Retrospettive: Tante e di notevole interesse le retrospettive secondo un percorso che ha abbinato cineasti dal riconosciuto valore e su cui c'è ben poco da aggiungere in questo contesto come Walter Hill (la non trascendentale ma continuativa collaborazione con la televisione, in gran spolvero proprio attualmente, grazie alla serie western Deadwood di cui è stato presentato l'interessante pilota) e Claude Chabrol, il cui profilo sarà completato l'anno prossimo, a ad autori interessantissimi come l'americano Lodge Kerrigan, la cui anteprima italiana del suo ultimo Keane è stata accompagnata dai suoi due precedenti lavori: Clean, Shaven e Claire Dolan. Tre soli film in più di dieci anni ma un'estetica ben definita che analizzeremo meglio attraverso un prossimo profilo dedicato al regista.
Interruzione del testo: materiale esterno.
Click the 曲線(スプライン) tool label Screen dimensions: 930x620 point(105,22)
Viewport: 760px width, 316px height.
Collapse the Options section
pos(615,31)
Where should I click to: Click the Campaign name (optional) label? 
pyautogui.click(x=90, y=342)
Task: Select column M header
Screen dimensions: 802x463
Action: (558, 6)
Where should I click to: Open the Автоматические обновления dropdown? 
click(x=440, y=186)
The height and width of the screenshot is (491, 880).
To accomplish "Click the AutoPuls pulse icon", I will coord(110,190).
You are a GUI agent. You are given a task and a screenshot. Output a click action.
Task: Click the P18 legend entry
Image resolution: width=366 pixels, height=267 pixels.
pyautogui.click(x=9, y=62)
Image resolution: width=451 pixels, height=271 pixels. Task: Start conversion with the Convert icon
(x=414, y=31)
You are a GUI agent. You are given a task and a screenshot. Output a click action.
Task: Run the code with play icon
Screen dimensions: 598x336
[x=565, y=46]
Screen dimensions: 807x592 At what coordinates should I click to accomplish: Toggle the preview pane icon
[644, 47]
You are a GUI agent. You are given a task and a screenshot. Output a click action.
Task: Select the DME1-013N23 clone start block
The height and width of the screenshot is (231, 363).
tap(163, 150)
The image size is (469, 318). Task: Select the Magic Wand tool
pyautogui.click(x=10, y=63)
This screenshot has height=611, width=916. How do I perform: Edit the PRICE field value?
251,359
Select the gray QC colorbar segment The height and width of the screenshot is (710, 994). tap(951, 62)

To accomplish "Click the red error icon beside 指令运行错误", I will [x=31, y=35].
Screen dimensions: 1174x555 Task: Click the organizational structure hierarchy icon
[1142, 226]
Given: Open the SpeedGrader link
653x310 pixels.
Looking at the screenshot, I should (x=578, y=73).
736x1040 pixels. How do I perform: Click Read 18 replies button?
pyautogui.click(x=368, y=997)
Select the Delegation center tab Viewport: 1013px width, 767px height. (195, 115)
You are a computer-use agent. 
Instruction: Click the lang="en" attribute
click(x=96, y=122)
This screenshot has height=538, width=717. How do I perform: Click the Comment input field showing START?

Di enorme valore, a parere di chi vi scrive, la parentesi sul cinema filippino, grazie alla quale è stato possibile scoprire l'opera di Lino Bocka: regista fondamentale del cinema filippino, spesso citato nelle riviste di critica cinematografica europea ma i cui titoli conoscono solo un distribuzione saltuaria in Francia. Dal potentissimo esordio You Are Weighed in the Balance But Are Found Wanting (un'analisi spietata della società filippina che sorprende per l' accuratezza e la qualità della messa in scena) passando per il pasoliniano? Bona, fino ad arrivare al più celebre dei suoi film: Manila melodramma duro ed ineccepibile. Opere di grande sapienza registica e di notevole rilievo politico - specie se contestualizzate nel modo adeguato - che ci permettono di apprezzare un regista capace di coniugare al meglio la cultura popolare con un cinema di ampio respiro, nonostante le evidenti limitazioni produttive e che ha gettato un ponte di enorme importanza per il nuovo cinema filippino di cui è fiero ed importante rappresentante Lav Diaz, presente insieme ai suoi film a Torino, per tutta la durata del festival.